People with autism have difficulty interacting socially, preferring to focus on narrow fields of interest. Reser speculates that, in the ancestral past, the penchant for obsessive, repetitive activities would have been focused by hunger and thirst towards the learning and refinement of hunting and gathering skills. Today, autistic children are fed by their parents and so hunger does not actuate or guide their interests and activities. Because modern children with autism are not able to forage or to watch their parents forage, and because they can obtain food free of effort, their interests are redirected toward salient, nonsocial activities; some classic examples being: stacking blocks, flipping light switches, lining toys up in rows, playing with running water, chasing vacuum cleaners, and collecting bottle tops.

A popular new perspective on autism, frequently referred to as the “autism advantage,” purports that unlike mental retardation, autism has compensating benefits including increased abilities for spatial intelligence, concentration and certain forms of attention and memory. A great deal of new research supports this line of reasoning by illustrating that although individuals have trouble with social cognition, their other cognitive abilities are largely intact. Until now though, very little attention has been given to how autism’s advantages may have played a role during human prehistory.

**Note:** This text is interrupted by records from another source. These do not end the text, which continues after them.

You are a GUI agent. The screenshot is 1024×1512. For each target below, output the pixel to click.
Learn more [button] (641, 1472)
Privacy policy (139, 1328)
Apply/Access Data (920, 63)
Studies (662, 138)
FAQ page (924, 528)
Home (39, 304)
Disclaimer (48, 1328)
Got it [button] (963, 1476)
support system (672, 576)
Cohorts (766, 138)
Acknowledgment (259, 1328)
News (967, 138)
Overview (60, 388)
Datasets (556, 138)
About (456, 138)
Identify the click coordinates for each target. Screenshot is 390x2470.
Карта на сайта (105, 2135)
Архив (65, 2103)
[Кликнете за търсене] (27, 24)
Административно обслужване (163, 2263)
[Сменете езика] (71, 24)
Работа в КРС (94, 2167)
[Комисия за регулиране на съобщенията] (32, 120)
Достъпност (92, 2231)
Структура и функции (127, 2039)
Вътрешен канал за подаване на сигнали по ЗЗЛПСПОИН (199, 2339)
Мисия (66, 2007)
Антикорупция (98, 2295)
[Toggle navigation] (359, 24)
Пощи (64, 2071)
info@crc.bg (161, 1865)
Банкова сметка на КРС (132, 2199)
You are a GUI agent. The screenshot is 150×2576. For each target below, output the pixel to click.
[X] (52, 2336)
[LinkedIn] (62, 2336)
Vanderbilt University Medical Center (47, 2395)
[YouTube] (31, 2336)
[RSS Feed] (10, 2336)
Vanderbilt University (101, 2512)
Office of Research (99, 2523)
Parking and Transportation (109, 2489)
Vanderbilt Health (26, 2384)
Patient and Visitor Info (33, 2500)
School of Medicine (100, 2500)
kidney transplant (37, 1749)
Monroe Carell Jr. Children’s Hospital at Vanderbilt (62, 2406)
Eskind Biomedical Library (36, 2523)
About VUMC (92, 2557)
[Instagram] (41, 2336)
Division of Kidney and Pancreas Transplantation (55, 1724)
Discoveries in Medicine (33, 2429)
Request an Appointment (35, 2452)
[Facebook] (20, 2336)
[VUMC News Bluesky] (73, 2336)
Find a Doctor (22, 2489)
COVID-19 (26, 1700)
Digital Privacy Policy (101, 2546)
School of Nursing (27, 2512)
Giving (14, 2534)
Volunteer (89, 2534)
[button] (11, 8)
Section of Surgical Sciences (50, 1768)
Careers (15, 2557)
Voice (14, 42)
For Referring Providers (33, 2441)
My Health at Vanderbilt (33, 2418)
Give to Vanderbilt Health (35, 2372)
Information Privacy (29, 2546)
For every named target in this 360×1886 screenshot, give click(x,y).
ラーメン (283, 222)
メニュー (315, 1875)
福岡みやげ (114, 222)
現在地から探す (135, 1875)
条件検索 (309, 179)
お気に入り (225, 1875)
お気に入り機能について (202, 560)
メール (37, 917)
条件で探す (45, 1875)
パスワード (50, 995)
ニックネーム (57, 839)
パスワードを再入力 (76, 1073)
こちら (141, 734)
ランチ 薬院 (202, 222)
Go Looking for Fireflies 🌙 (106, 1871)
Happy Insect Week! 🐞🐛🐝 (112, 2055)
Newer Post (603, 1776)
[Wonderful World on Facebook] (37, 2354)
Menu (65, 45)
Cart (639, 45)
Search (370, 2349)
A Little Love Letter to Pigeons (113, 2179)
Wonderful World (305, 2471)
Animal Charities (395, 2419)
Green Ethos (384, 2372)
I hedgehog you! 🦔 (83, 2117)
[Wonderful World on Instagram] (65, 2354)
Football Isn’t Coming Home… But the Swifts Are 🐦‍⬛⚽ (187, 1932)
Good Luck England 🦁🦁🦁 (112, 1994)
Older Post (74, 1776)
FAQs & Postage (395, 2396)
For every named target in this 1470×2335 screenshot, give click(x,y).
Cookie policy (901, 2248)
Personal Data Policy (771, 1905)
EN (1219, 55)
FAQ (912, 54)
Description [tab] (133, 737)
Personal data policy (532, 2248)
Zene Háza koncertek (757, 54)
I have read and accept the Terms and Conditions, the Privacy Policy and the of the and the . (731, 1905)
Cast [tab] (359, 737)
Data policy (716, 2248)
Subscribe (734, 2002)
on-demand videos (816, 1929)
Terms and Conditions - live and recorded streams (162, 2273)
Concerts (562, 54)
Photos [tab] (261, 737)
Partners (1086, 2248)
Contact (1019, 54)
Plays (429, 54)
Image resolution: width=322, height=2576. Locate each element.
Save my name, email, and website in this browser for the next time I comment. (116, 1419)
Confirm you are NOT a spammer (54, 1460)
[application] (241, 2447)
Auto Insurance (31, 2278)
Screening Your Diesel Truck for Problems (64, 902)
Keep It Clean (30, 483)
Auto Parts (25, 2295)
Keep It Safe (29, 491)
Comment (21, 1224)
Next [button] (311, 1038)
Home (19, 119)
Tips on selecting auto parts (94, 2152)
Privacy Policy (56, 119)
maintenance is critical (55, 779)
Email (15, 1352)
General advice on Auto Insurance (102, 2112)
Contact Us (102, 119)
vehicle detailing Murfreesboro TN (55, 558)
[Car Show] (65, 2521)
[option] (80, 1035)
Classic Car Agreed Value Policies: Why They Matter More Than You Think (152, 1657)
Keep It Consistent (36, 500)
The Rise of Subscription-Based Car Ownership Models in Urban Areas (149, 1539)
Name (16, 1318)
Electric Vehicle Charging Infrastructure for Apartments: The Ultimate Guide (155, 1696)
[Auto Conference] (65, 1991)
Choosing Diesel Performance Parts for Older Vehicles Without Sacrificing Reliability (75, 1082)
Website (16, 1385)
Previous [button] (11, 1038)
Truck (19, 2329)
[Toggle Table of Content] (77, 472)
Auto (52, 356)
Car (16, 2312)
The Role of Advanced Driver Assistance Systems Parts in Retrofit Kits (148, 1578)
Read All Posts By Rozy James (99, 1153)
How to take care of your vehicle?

Reser compares the behavior of individuals on the autism spectrum with the behavior of other solitary foraging animals including orangutans and montane voles. Reser points out that like dogs, some animals are obligately social whereas others, like cats, can transition between social and solitary lifestyles. He emphasizes that individuals on the autism spectrum share a variety of behavioral traits with solitary species.  Both are low on measures of gregariousness, socialization, direct gazing, eye contact, facial expression, facial recognition, emotional engagement, affiliative need and other social behaviors. Despite the fact that solitary animals are low on these measures, they do not have difficulty learning the behaviors they need to survive. It may have been the same for individuals with autism.

In prehistoric times group size may have fluctuated greatly and inconsistencies in the ways that natural selection influenced the social abilities of humans may well be responsible for the large variation in social abilities seen in human populations.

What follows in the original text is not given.